Locate "Open the 应用程序列表 link" in the records below, then copy its line and every following line exactly, without the pictures.

Screenshot grounding data
· · · ·

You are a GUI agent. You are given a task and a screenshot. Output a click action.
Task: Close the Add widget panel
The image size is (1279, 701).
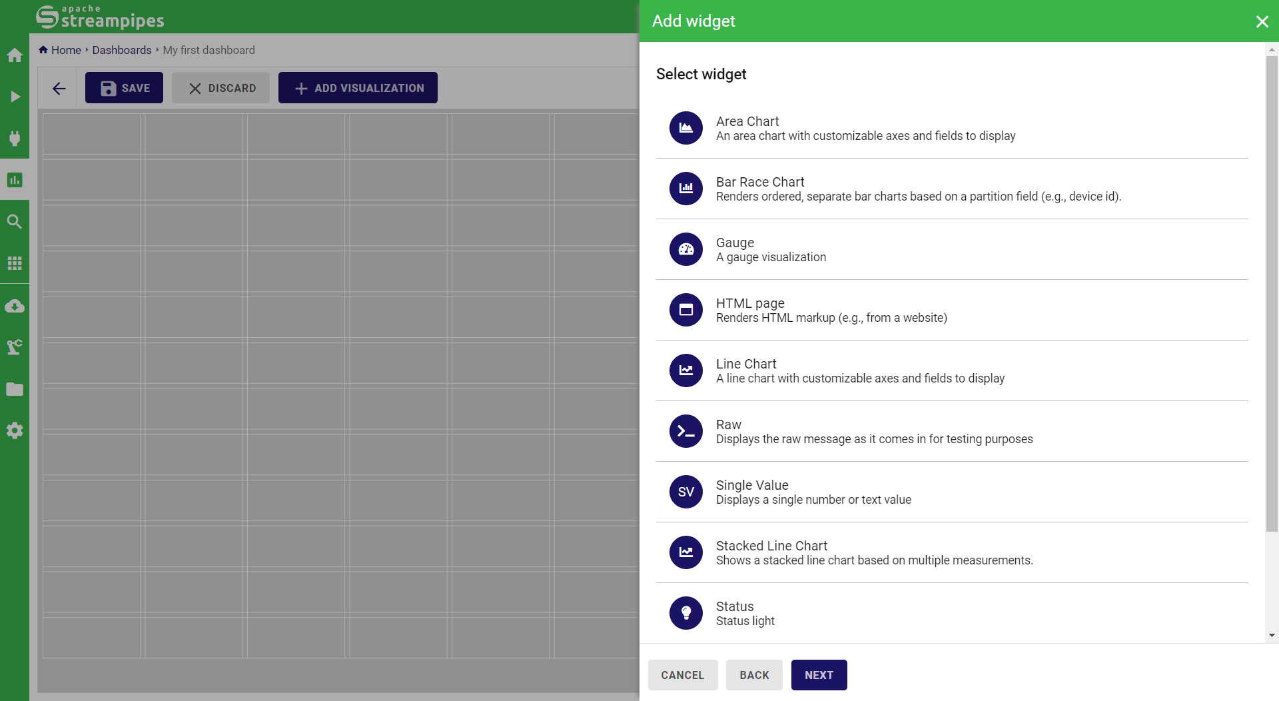1262,21
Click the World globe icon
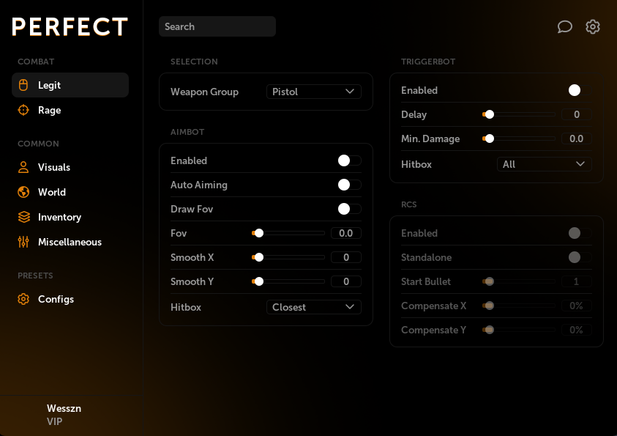This screenshot has height=436, width=617. (23, 192)
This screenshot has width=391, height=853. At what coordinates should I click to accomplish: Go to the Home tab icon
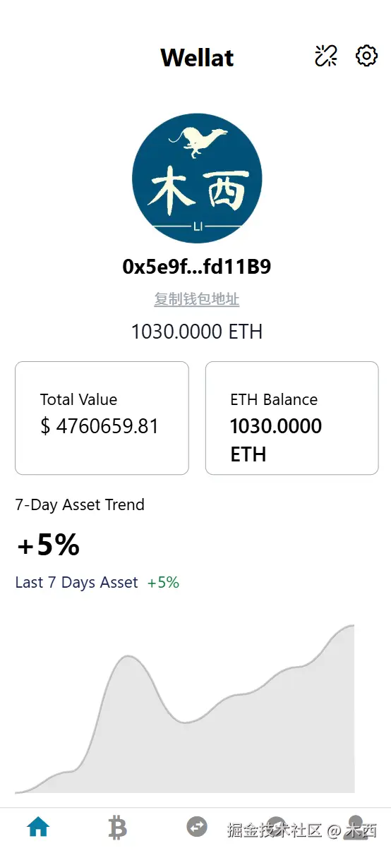click(x=38, y=826)
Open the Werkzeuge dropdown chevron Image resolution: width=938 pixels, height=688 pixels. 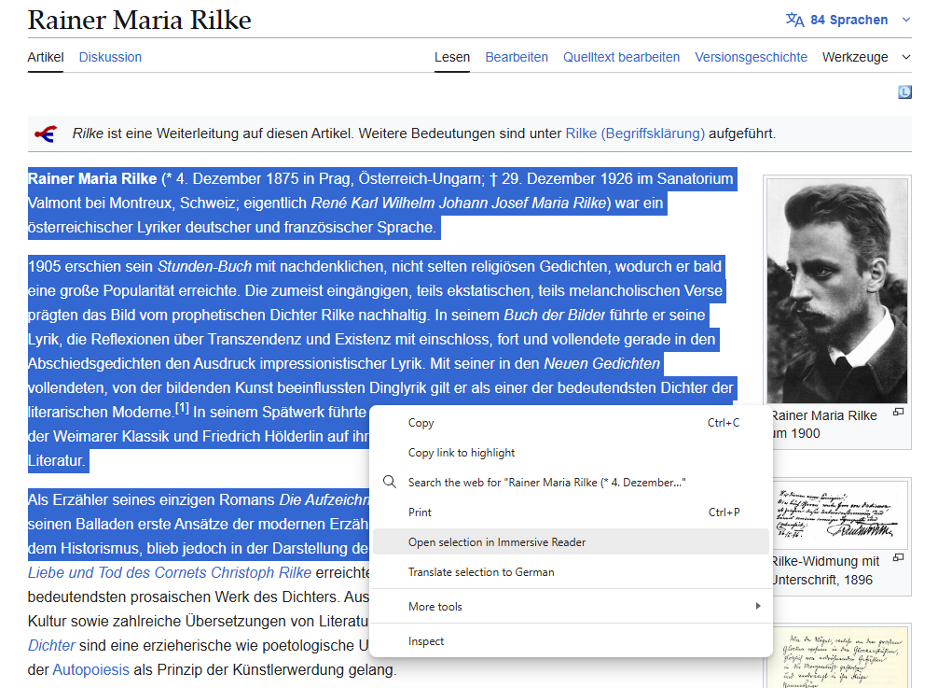904,57
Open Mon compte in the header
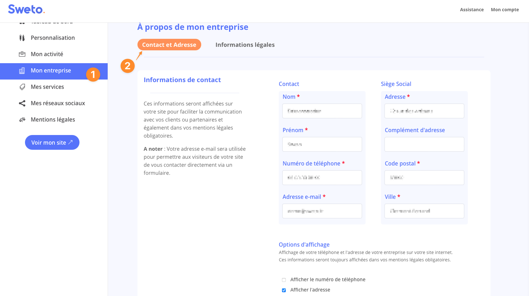 505,10
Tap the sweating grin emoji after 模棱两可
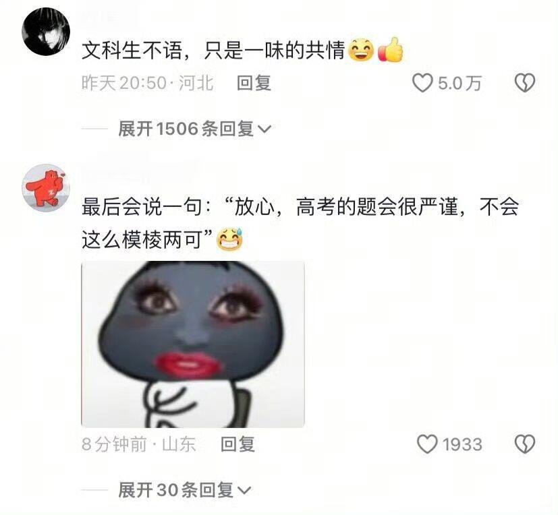Screen dimensions: 558x515 coord(230,239)
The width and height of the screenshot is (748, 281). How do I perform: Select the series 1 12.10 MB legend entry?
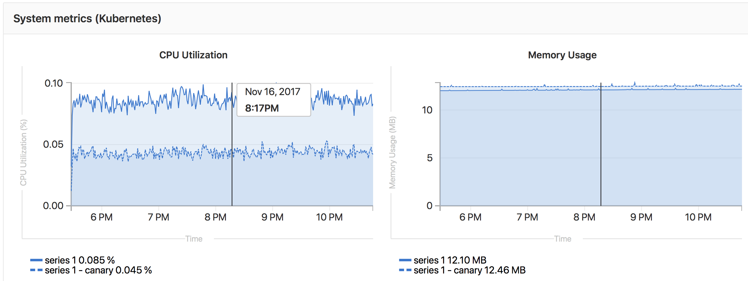[450, 260]
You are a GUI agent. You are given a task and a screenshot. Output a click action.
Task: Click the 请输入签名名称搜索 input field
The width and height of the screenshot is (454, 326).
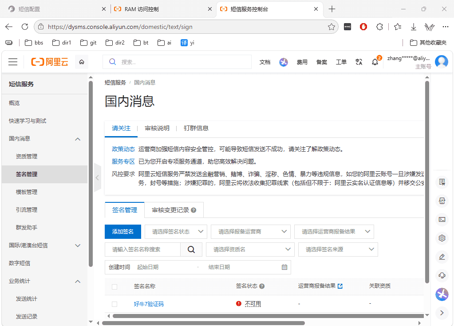[x=143, y=250]
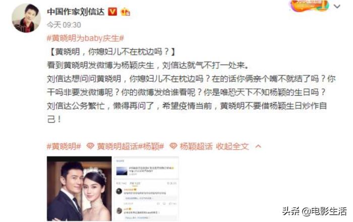353x222 pixels.
Task: Click the super-topic diamond icon before 黄晓明超话
Action: click(90, 146)
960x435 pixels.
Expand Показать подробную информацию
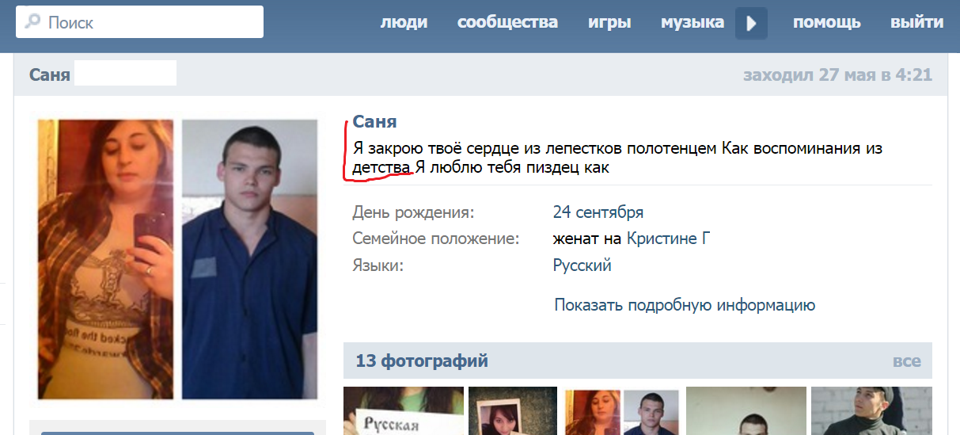[685, 305]
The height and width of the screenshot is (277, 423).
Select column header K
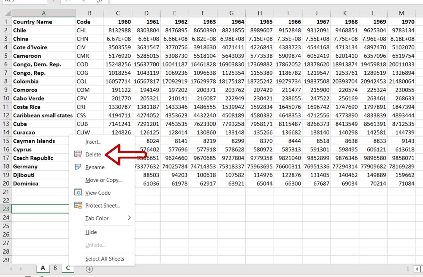click(x=345, y=13)
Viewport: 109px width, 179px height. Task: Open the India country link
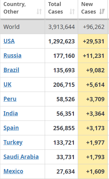[11, 114]
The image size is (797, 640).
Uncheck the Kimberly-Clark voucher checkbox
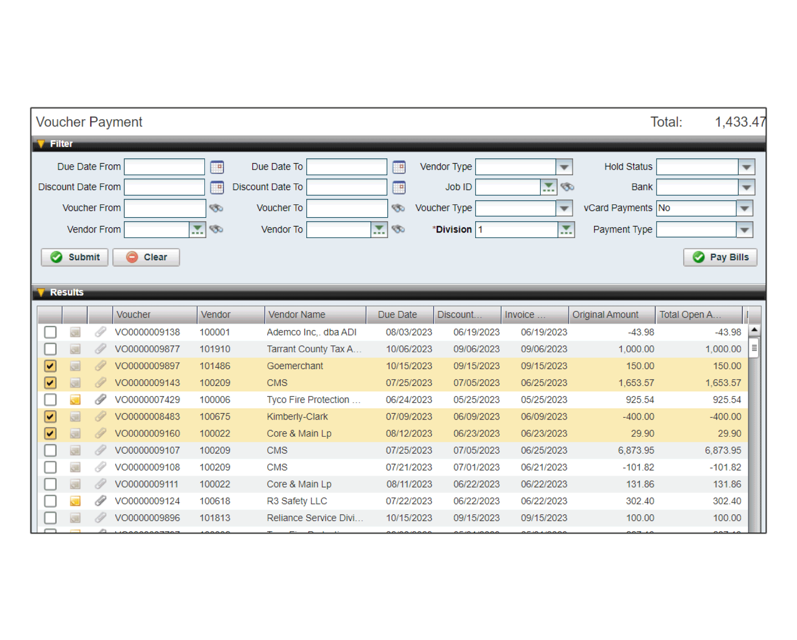tap(51, 417)
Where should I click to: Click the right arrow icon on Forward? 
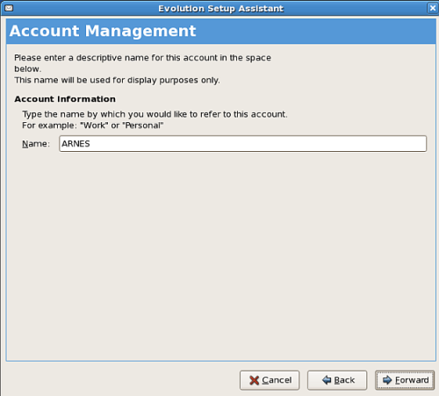click(387, 380)
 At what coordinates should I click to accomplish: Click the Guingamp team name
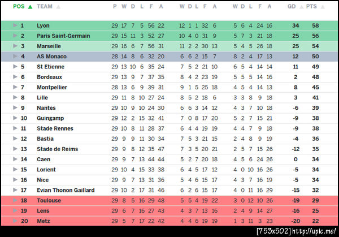(49, 118)
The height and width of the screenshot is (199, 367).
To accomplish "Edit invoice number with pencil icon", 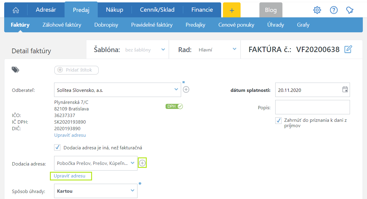I will [x=348, y=49].
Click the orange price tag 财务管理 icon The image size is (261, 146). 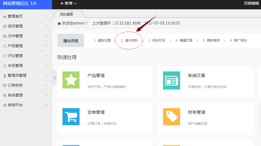(171, 117)
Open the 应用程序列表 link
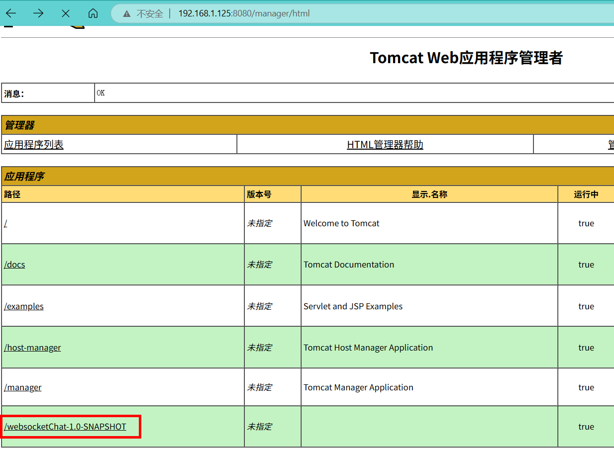Viewport: 614px width, 451px height. coord(34,145)
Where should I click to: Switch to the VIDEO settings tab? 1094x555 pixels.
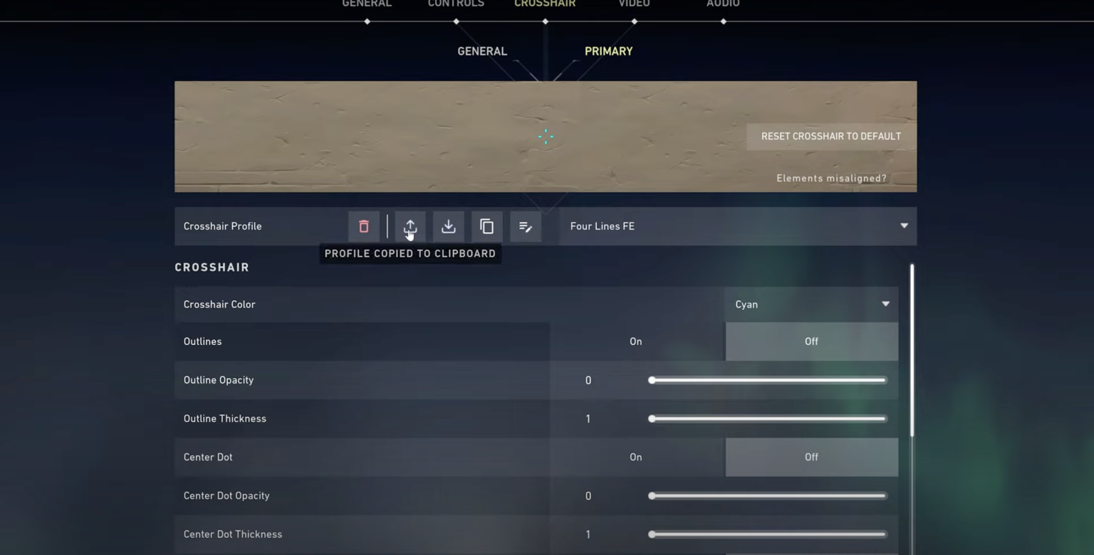point(633,5)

· · · ·

> **Task answer**
Open the 应用程序列表 link
Viewport: 614px width, 451px height. coord(34,145)
Where should I click to: Switch to the VIDEO settings tab? 1094x555 pixels.
point(633,5)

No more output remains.